Iamba's technology "is an improvement over chip sets from companies like BroadLight, Freescale and others," said Jeff Heynen, directing analyst for broadband and IPTV at Infonetics Research (Wake Forest, N.C.). "The big question is whether Iamba's technology provides a significant [enough] cost savings to the equipment makers that it makes sense to include its reference designs to potentially increase margins. Now that volume GPON deployments are beginning, price and field experience are going to be the major factors."
The company got its start in 2000 with plans to deliver systems for 622-Mbit/second ATM-based BPON technology, but after a management change in 2005 it shifted to semiconductors and 2.5-Gbit/s GPONs.
"The BPON market was slowing, and it would have cost tens of millions of dollars to launch a new systems company that would have to compete with the likes of Alcatel-Lucent, Hua Wei and others," said Reuven Segev, vice president of marketing at Iamba.
Eyes on the horizon
Chip makers are optimistic this is the year GPON boxes will roll into neighborhoods where carriers are deploying fiber-to-the-home services like Verizon's FiOS.
"We've been in a systems design phase for the last six months" as OEMs port their voice and management software to chips, said Pranay Aiya, a director of marketing of Conexant Systems Inc.. "Deployments have taken longer than expected, and Verizon's transition to GPON has been slower than expected." Still, the company is hopeful volumes will expand beyond 10 million units a year by 2011, Aiya said.
"We expect the industry to ramp this year, because a lot of carriers have had this technology in lab and field trials," said Dan Parsons, vice president of marketing at BroadLight. The company has sold about 250,000 chips for GPON terminals to date and has orders on hand for another 350,000. Some of the early deployments serviced small systems in Kuwait and the United Arab Emirates.
In the United States, AT&T has said it may use GPON for new homes starting this year. But for most customers, AT&T uses a fiber-to-the curb architecture, with VDSL2 over copper to the home.
"It looks like we will see a ramp starting in the second half," said Steven Haas, a director of product marketing at PMC-Sierra Inc., which has sold only sample quantities of GPON chips to date. "Everybody is talking about Verizon and AT&T and a few other possibilities in Hong Kong, Korea and Singapore."
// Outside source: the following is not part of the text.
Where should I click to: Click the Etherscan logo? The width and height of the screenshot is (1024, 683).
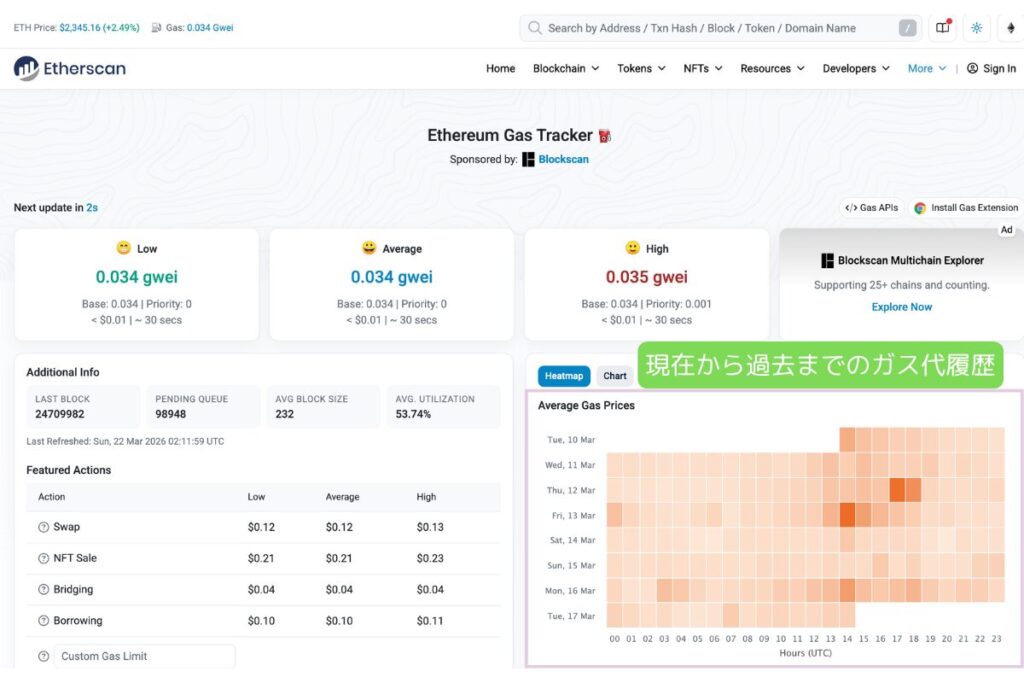pyautogui.click(x=69, y=69)
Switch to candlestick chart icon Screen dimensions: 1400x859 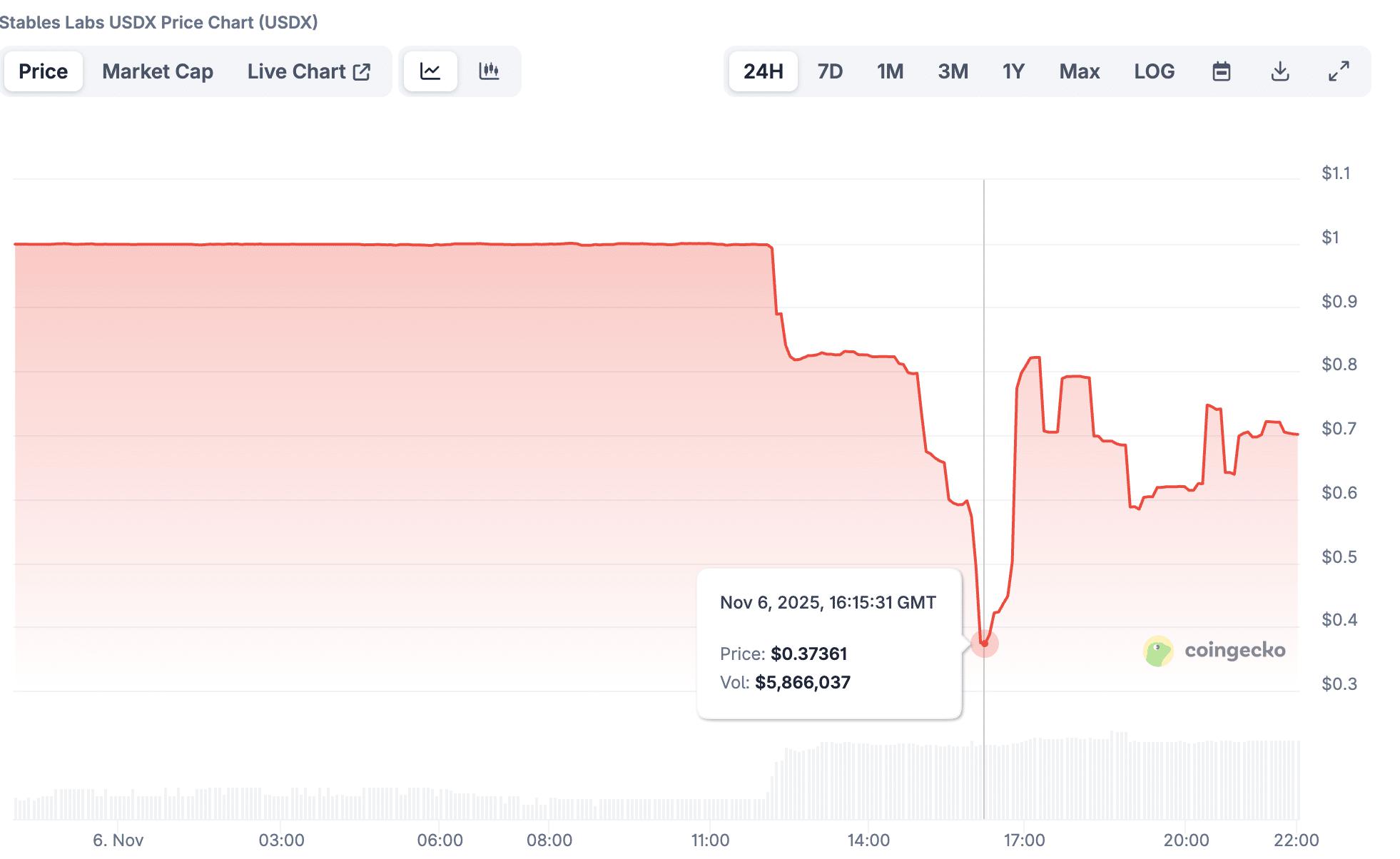(x=489, y=71)
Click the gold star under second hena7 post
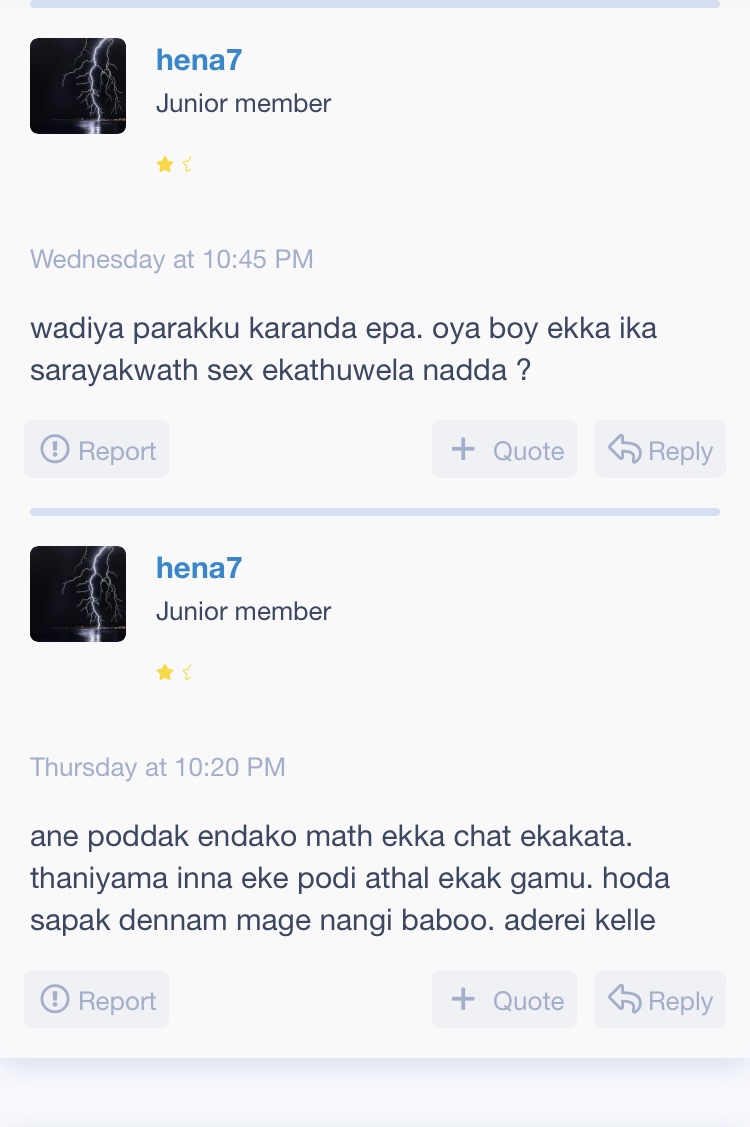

China Netcom and China Telecom have said they will deploy Gigabit Ethernet PON technology in new apartment buildings, said BroadLight's Parsons. In Europe, France Telecom has said it aims to connect as many as 200,000 subscribers in 2008 with integrated GPON gateways.
A key milestone for GPON has been getting everyone's equipment tested. The Full Service Access Network group of carriers and system vendors has been conducting interoperability events hosted by carriers, which optimize tests for some of the particular characteristics of their networks.
"By the second half, I think there will be good interoperability for each of the carrier networks, and the risks of buying the two ends from different vendors will be diminished," said PMC-Sierra's Haas.
Some chip makers, such as BroadLight and Iamba, aim at sales into systems on both ends of the wire. Others are targeting volume sales to home terminals only.
Freescale Semiconductor, for one, has no plans for chips serving the back-end carrier systems. "Most of the systems vendors are using custom FPGAs for that," said Suhail Agwani, a marketing and business development manager in Freescale's Networking and Multimedia group.
One unknown for those aiming at gateway boxes is which home-networking technologies will take off. Verizon is backing Multimedia over Coax, AT&T is using phone-line networking and many carriers in Europe will adopt HomePlug power line technology. Chip makers include a PCI link to an external home-net chip that carriers can specify for their gateways.
The need to tailor terminals for each carrier's requirements is one reason systems makers like Alcatel tend to contract with a range of small design houses.